Task instructions: Write out exactly the lines from the first line of the records below through the line that contains "How to find", and stop there.

Stored records:
=== Begin Enclosure ===

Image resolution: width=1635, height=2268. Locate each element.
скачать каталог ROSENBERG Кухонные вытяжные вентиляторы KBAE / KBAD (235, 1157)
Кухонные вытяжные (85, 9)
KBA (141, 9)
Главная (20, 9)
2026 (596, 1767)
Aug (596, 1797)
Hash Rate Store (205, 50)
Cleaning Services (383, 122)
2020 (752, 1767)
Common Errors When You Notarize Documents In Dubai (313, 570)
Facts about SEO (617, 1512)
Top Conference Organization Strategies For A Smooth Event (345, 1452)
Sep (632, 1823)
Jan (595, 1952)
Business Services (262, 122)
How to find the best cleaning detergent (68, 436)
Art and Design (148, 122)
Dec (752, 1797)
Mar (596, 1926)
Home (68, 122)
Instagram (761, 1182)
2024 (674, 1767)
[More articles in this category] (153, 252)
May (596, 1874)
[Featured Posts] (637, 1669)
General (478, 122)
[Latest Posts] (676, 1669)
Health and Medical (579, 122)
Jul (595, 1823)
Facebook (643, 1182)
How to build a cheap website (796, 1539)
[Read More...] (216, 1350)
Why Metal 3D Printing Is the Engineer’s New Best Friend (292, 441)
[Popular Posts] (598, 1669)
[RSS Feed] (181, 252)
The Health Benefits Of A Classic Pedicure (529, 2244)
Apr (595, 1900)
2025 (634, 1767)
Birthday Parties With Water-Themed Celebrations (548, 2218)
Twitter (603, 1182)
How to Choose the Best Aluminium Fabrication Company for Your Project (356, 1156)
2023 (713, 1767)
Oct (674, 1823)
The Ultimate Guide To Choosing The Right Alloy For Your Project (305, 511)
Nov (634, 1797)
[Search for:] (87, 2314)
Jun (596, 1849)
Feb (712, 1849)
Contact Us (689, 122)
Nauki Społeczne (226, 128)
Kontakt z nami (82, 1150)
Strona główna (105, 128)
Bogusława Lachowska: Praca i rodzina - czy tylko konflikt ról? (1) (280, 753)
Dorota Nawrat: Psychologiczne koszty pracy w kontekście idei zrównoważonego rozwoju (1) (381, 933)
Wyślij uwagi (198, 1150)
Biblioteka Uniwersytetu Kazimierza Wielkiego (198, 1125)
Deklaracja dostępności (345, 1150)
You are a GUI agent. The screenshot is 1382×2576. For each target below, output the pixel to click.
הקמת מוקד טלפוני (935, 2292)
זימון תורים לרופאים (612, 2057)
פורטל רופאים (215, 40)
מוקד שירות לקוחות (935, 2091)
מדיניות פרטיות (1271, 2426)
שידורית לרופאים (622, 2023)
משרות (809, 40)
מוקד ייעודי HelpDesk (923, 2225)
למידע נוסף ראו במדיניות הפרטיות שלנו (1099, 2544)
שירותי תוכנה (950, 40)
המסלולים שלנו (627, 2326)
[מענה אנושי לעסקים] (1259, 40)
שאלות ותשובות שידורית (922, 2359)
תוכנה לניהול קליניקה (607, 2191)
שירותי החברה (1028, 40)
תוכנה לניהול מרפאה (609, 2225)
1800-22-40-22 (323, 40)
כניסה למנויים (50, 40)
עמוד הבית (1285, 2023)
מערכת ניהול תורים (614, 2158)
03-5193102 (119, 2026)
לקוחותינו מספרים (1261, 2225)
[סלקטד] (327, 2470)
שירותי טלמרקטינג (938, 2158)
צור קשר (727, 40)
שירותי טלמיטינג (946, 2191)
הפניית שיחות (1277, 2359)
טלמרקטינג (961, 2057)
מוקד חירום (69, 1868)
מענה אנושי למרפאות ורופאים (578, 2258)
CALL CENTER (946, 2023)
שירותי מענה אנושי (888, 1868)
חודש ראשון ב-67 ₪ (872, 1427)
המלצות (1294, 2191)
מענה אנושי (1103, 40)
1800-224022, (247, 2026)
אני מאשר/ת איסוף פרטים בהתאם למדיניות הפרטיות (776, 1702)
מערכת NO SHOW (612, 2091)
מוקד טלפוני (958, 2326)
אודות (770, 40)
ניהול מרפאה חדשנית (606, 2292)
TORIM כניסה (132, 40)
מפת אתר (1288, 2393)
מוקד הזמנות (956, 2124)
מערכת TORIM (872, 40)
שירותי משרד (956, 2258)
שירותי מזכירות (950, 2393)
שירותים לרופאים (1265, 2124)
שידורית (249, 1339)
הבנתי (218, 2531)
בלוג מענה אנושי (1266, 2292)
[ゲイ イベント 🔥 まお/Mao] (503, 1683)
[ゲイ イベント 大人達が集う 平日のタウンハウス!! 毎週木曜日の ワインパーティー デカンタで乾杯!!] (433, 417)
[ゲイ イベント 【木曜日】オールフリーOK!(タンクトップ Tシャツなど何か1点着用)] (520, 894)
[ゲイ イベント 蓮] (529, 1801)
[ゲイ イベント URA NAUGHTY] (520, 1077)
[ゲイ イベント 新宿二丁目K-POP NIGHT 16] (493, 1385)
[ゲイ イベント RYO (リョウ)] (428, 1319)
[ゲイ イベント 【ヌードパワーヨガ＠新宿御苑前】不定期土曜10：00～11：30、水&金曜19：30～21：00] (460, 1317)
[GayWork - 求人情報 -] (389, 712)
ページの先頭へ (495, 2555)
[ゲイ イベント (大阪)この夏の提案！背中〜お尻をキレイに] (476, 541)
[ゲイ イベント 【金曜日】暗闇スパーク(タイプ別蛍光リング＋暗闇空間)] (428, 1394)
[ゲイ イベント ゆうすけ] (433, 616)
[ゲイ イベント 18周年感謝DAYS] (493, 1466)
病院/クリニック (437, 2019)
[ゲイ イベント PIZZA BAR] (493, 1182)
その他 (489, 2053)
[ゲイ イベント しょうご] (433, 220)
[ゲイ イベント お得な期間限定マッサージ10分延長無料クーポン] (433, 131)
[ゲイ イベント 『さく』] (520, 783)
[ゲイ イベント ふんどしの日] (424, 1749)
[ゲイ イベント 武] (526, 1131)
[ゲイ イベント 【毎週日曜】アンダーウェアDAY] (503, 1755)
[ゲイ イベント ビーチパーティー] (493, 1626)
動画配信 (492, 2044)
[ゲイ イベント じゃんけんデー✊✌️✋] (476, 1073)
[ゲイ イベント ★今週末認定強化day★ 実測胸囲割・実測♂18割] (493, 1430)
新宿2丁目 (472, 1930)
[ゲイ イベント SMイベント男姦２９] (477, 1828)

=== End Enclosure ===

Written answer:
Image resolution: width=1635, height=2268. Locate each element.
скачать каталог ROSENBERG Кухонные вытяжные вентиляторы KBAE / KBAD (235, 1157)
Кухонные вытяжные (85, 9)
KBA (141, 9)
Главная (20, 9)
2026 (596, 1767)
Aug (596, 1797)
Hash Rate Store (205, 50)
Cleaning Services (383, 122)
2020 (752, 1767)
Common Errors When You Notarize Documents In Dubai (313, 570)
Facts about SEO (617, 1512)
Top Conference Organization Strategies For A Smooth Event (345, 1452)
Sep (632, 1823)
Jan (595, 1952)
Business Services (262, 122)
How to find the best cleaning detergent (68, 436)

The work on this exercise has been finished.